[Pixel coordinate grounding data]

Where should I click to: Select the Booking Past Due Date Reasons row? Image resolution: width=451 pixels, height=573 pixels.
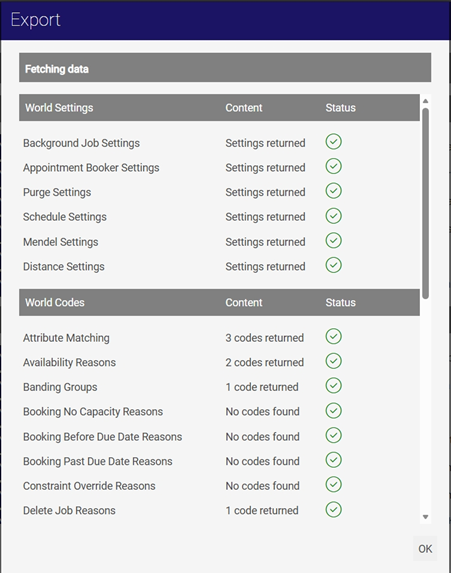[x=219, y=461]
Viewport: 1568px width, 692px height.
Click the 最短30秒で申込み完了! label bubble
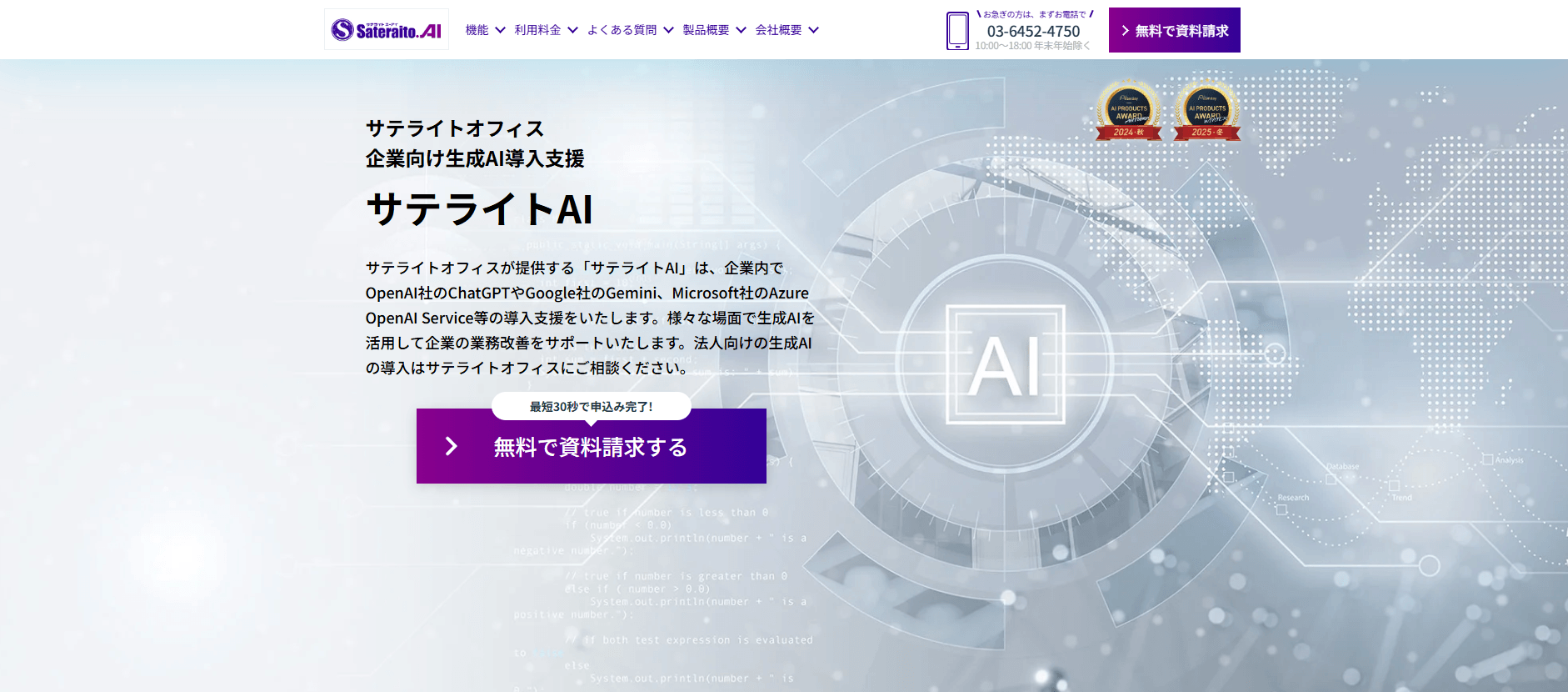tap(591, 406)
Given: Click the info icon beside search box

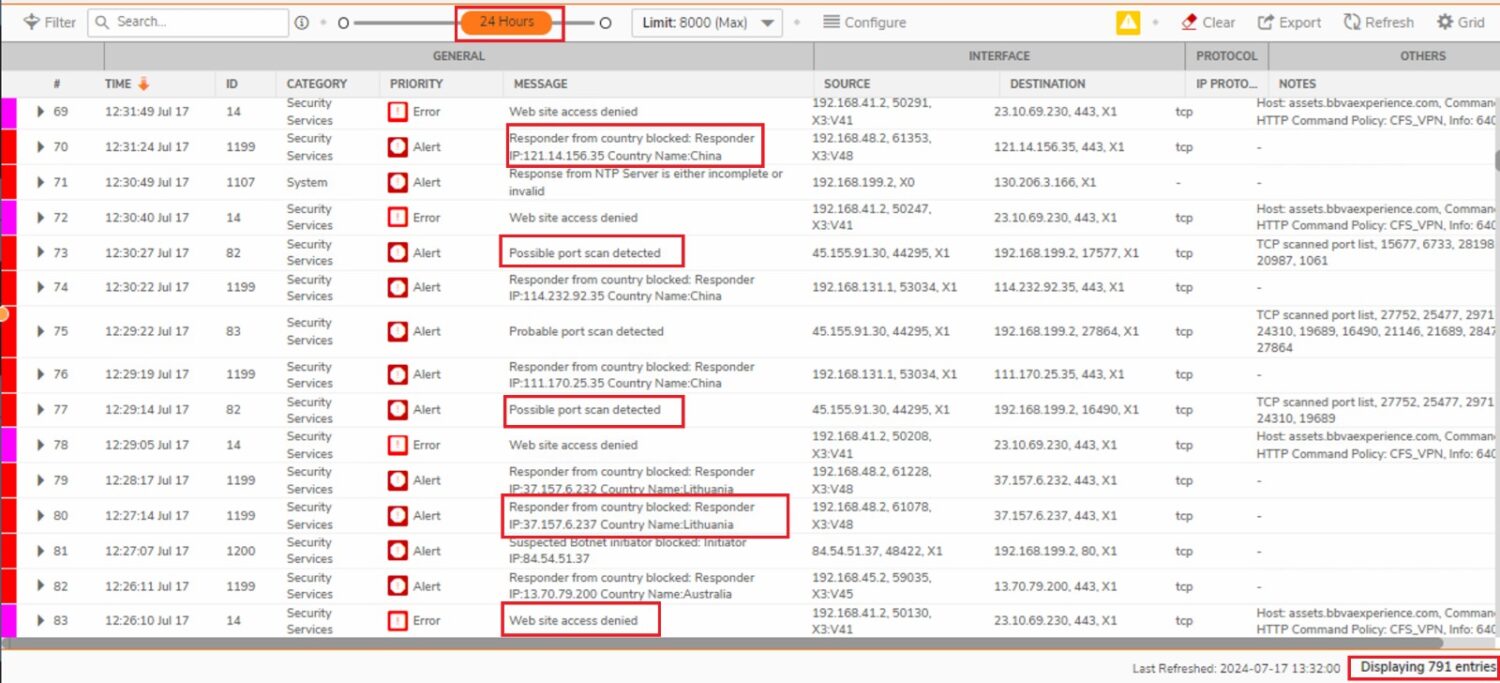Looking at the screenshot, I should pyautogui.click(x=301, y=23).
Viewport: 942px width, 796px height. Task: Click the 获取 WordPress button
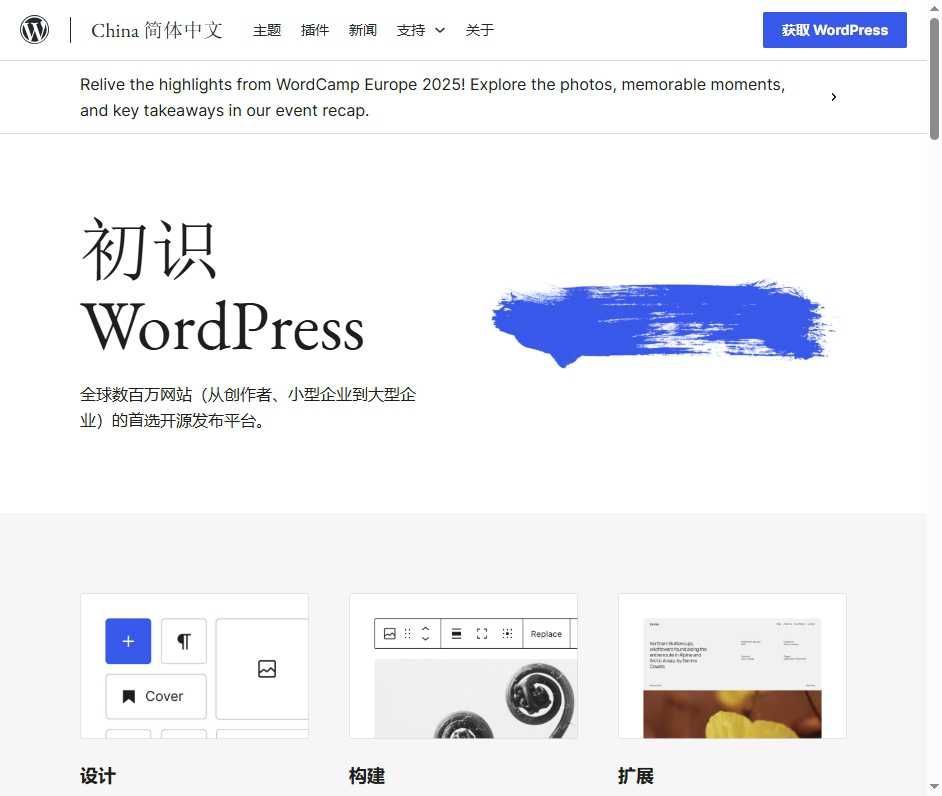tap(834, 29)
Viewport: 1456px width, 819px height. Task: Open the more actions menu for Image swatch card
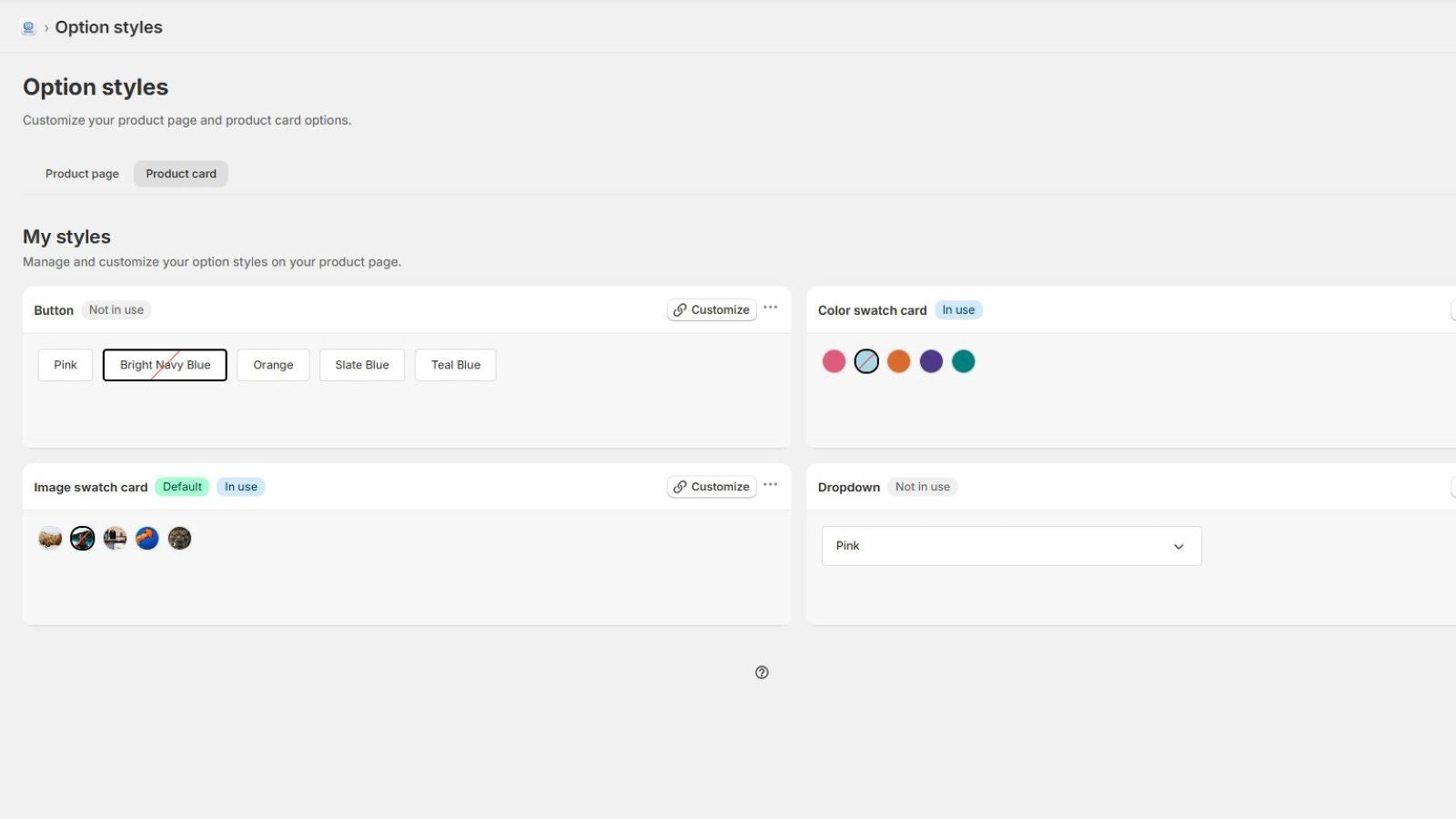(x=771, y=485)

● PROMPT
The answer is the entries above, given again exactly, with no pictures among them.

● SOLVED PROBLEM
Where should I click to: Select the Booking Past Due Date Reasons row? Image resolution: width=451 pixels, height=573 pixels.
[x=219, y=461]
Viewport: 1568px width, 692px height.
Click the 最短30秒で申込み完了! label bubble
tap(591, 406)
Given: Click the info icon beside search box

Looking at the screenshot, I should pyautogui.click(x=301, y=23).
Viewport: 942px width, 796px height. Task: Click the 获取 WordPress button
tap(834, 29)
Viewport: 1456px width, 819px height. Task: Open the more actions menu for Image swatch card
(x=771, y=485)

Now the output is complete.